Um homem, um beagle

Para o ativista o ser humano não possui mais dignidade que um animal

Ontem, assisti um vídeo sobre o caso da invasão do Instituto Royal, onde um daqueles ativistas, que militam em defesa dos bichos, soltou algumas pérolas. O cara, bem afeiçoado, apresentado como presidente de uma dessas ONG's de defesa dos animais, com um jeitão até bem articulado, disse algumas coisas que você, leitor, que já se mostrou mais sagaz que eu em muitas observações, vai perceber rapidamente as incongruências em suas palavras.

Ele, como se estivesse falando a coisa mais coerente do mundo, soltou essa:

“Para aqueles métodos que ainda não existe uma forma substitutiva já desenvolvida, cabe à Ciência desenvolver. Então, o fato de não haver essa solução não significa que você pode continuar alegando o mal necessário”.

Vamos pensar juntos:

Para que servem as pesquisas em animais? Para que se desenvolvam medicamentos que possam ser aplicados em seres humanos. Conclui-se, portanto, que se não há outras formas possíveis, senão esses testes, isso significa que, se as pesquisas não forem feitas, não haverá o desenvolvimento de novos medicamentos. Não havendo novos medicamentos, as pessoas, simplesmente, sofrerão com os efeitos das doenças que não possuem remédios eficazes que as combatam. Resumindo, sem testes em animais, sofrem os humanos.

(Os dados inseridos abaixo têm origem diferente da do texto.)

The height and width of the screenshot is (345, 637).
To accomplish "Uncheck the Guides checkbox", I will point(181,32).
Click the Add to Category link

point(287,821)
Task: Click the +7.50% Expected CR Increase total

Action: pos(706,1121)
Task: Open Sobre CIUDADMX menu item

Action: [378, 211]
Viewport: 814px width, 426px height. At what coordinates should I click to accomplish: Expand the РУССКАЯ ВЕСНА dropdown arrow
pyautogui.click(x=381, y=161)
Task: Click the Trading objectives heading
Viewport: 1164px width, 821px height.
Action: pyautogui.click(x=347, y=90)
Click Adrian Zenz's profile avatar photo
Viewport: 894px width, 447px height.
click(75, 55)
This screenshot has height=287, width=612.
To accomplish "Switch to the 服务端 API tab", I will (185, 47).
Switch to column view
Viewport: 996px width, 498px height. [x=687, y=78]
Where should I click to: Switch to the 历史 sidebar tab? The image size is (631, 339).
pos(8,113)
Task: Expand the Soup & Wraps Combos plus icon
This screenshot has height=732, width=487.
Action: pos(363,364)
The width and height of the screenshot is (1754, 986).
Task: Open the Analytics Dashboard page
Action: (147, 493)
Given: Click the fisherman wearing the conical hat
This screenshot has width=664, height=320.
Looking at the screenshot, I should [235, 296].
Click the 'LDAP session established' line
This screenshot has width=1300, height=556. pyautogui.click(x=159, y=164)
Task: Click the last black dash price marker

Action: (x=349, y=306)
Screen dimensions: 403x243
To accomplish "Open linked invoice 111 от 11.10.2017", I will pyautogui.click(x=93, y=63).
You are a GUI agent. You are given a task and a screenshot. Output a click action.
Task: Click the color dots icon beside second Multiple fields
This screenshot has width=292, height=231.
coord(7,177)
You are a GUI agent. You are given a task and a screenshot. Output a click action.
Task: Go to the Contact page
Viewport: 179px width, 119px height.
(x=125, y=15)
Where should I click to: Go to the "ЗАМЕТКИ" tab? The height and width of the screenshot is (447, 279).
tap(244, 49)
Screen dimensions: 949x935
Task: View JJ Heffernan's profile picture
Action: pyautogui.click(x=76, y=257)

Mas para o ativista isso não importa. Como ele mesmo disse, o teste com animais para salvar vidas sequer pode ser chamado de mal necessário. Ora, um mal necessário é, simplesmente, a aceitação de uma perda em virtude de um bem maior. No caso, a perda seria o uso de alguns animais em testes de pesquisas. O bem maior, seria a possibilidade de salvar milhares de vidas humanas. Mas como ele afirmou, não se pode alegar isso. E sabe por que? Porque para o ativista o ser humano não possui mais dignidade que um animal. Para ele, um animal e um homem são exatamente iguais. Se ele não suporta o sacrifício de alguns animais em favor da humanidade é porque a humanidade, segundo sua concepção, no mínimo, não deve valer mais que um beagle.

Mas não tem problema, pois o ativista, obviamente, tem a solução para o impasse. Se não existem testes possíveis, senão em animais, que se criem esses testes; que a Ciência invente uma fórmula para isso.

E aqui está o segundo pressuposto de um típico pensamento moderno: a crença que a Ciência é como uma deusa que pode trazer à realidade o que ela bem entender. Claro que apenas uma mente herdeira de séculos de culto à Ciência poderia acreditar em uma coisa dessas. Mas para o ativista isso parece a coisa mais natural do mundo. Basta a deusa estralar os dedos e as coisas são trazidas ex nihilo à existência.

Você entende porque é tão difícil um acordo com qualquer tipo de militante bêbado com a ideologia destes tempos? Seus pressupostos são tão tortos, sua maneira de pensar é tão invertida, que ao invés de perder tempo tentando convencê-los do óbvio, estou certo de ser mais compreendido quando falo com meus cachorros.